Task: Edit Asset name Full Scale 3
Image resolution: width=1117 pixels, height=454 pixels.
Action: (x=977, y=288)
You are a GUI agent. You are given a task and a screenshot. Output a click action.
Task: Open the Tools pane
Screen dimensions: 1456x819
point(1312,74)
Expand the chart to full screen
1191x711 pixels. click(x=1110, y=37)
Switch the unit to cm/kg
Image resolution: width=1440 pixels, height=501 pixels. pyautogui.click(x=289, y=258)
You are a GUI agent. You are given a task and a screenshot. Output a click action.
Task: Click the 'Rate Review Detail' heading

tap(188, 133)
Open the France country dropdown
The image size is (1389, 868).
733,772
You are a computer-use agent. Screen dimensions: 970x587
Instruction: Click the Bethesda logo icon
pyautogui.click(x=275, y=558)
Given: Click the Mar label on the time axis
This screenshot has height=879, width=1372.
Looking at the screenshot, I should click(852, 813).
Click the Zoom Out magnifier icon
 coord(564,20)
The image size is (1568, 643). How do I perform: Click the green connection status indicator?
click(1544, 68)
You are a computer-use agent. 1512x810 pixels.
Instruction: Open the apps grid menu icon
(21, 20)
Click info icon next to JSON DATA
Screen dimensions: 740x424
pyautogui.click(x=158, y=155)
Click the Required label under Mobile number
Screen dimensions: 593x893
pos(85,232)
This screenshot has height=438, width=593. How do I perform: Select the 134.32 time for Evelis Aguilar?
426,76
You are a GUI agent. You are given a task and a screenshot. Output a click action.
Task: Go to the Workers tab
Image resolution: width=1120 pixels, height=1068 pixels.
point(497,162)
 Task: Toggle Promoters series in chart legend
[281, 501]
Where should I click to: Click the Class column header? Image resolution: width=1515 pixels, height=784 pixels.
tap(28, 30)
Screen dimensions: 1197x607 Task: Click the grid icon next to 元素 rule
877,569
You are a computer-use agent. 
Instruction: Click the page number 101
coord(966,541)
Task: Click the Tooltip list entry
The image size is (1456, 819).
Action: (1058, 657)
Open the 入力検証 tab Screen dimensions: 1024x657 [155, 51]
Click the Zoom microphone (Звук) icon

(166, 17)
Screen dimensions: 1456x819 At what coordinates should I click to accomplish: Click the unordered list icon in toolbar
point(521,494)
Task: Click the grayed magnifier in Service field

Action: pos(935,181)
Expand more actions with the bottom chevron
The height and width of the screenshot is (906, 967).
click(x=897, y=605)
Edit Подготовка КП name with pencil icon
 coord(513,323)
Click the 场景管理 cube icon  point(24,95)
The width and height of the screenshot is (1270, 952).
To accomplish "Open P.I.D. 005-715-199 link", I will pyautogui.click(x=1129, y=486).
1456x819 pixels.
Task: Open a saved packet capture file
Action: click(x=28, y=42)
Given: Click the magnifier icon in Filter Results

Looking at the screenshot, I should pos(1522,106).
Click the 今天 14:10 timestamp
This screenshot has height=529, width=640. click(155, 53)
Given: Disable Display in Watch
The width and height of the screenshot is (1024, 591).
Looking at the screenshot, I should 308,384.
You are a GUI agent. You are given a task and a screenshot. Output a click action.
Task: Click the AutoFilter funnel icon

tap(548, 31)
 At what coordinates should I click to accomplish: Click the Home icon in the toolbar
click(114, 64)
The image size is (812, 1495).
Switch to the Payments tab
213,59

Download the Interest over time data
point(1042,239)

### WRITTEN EXERCISE
Set down every item above again, line by line, without changing a single word or number.

### TASK OUTPUT
Task: Edit Asset name Full Scale 3
Image resolution: width=1117 pixels, height=454 pixels.
Action: (x=977, y=288)
You are a GUI agent. You are given a task and a screenshot. Output a click action.
Task: Open the Tools pane
Screen dimensions: 1456x819
point(1312,74)
Expand the chart to full screen
1191x711 pixels. click(x=1110, y=37)
Switch the unit to cm/kg
Image resolution: width=1440 pixels, height=501 pixels. pyautogui.click(x=289, y=258)
You are a GUI agent. You are given a task and a screenshot. Output a click action.
Task: Click the 'Rate Review Detail' heading

tap(188, 133)
Open the France country dropdown
The image size is (1389, 868).
733,772
You are a computer-use agent. Screen dimensions: 970x587
Instruction: Click the Bethesda logo icon
pyautogui.click(x=275, y=558)
Given: Click the Mar label on the time axis
This screenshot has height=879, width=1372.
Looking at the screenshot, I should click(852, 813).
Click the Zoom Out magnifier icon
 coord(564,20)
The image size is (1568, 643). How do I perform: Click the green connection status indicator?
click(1544, 68)
You are a computer-use agent. 1512x810 pixels.
Instruction: Open the apps grid menu icon
(21, 20)
Click info icon next to JSON DATA
Screen dimensions: 740x424
pyautogui.click(x=158, y=155)
Click the Required label under Mobile number
Screen dimensions: 593x893
pos(85,232)
This screenshot has height=438, width=593. How do I perform: Select the 134.32 time for Evelis Aguilar?
426,76
You are a GUI agent. You are given a task and a screenshot. Output a click action.
Task: Go to the Workers tab
Image resolution: width=1120 pixels, height=1068 pixels.
point(497,162)
 Task: Toggle Promoters series in chart legend
[281, 501]
Where should I click to: Click the Class column header? Image resolution: width=1515 pixels, height=784 pixels.
tap(28, 30)
Screen dimensions: 1197x607 Task: Click the grid icon next to 元素 rule
877,569
You are a computer-use agent. 
Instruction: Click the page number 101
coord(966,541)
Task: Click the Tooltip list entry
The image size is (1456, 819).
Action: (1058, 657)
Open the 入力検証 tab Screen dimensions: 1024x657 [155, 51]
Click the Zoom microphone (Звук) icon

(166, 17)
Screen dimensions: 1456x819 At what coordinates should I click to accomplish: Click the unordered list icon in toolbar
point(521,494)
Task: Click the grayed magnifier in Service field

Action: pos(935,181)
Expand more actions with the bottom chevron
The height and width of the screenshot is (906, 967).
click(x=897, y=605)
Edit Подготовка КП name with pencil icon
 coord(513,323)
Click the 场景管理 cube icon  point(24,95)
The width and height of the screenshot is (1270, 952).
To accomplish "Open P.I.D. 005-715-199 link", I will pyautogui.click(x=1129, y=486).
1456x819 pixels.
Task: Open a saved packet capture file
Action: click(x=28, y=42)
Given: Click the magnifier icon in Filter Results

Looking at the screenshot, I should pos(1522,106).
Click the 今天 14:10 timestamp
This screenshot has height=529, width=640. click(155, 53)
Given: Disable Display in Watch
The width and height of the screenshot is (1024, 591).
Looking at the screenshot, I should 308,384.
You are a GUI agent. You are given a task and a screenshot. Output a click action.
Task: Click the AutoFilter funnel icon

tap(548, 31)
 At what coordinates should I click to accomplish: Click the Home icon in the toolbar
click(114, 64)
The image size is (812, 1495).
Switch to the Payments tab
213,59

Download the Interest over time data
point(1042,239)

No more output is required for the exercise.